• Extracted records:
* * * *
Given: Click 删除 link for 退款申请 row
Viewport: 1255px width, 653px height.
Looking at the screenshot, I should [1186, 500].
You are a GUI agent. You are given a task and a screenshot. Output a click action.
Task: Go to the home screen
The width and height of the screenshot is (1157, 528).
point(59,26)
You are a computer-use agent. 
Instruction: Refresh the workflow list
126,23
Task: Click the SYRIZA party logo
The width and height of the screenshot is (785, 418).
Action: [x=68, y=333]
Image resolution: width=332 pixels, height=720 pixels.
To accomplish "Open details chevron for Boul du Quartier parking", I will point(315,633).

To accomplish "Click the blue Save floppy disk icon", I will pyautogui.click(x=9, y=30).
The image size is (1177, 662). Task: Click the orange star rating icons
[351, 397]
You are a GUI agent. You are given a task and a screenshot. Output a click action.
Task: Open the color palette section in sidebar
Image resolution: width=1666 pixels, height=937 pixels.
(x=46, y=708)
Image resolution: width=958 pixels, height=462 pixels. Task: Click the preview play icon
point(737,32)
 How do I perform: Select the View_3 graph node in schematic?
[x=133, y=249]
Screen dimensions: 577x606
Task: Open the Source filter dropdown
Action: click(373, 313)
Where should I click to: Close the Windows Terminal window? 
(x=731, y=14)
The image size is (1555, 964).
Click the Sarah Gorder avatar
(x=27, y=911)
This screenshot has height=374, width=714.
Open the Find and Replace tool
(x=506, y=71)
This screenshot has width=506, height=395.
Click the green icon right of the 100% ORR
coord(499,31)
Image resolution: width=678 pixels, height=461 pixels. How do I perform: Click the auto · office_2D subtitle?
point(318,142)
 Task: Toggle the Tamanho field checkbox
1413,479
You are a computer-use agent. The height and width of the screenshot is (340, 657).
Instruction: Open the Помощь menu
* * * *
• Work to be completed: Update the items from the line that contains "Task: Toggle the Tamanho field checkbox" through the end of the items, replacing "menu" with "panel" and leaving all else unchanged. Give back only those lines.

• Worked answer:
 Task: Toggle the Tamanho field checkbox
1413,479
You are a computer-use agent. The height and width of the screenshot is (340, 657).
Instruction: Open the Помощь panel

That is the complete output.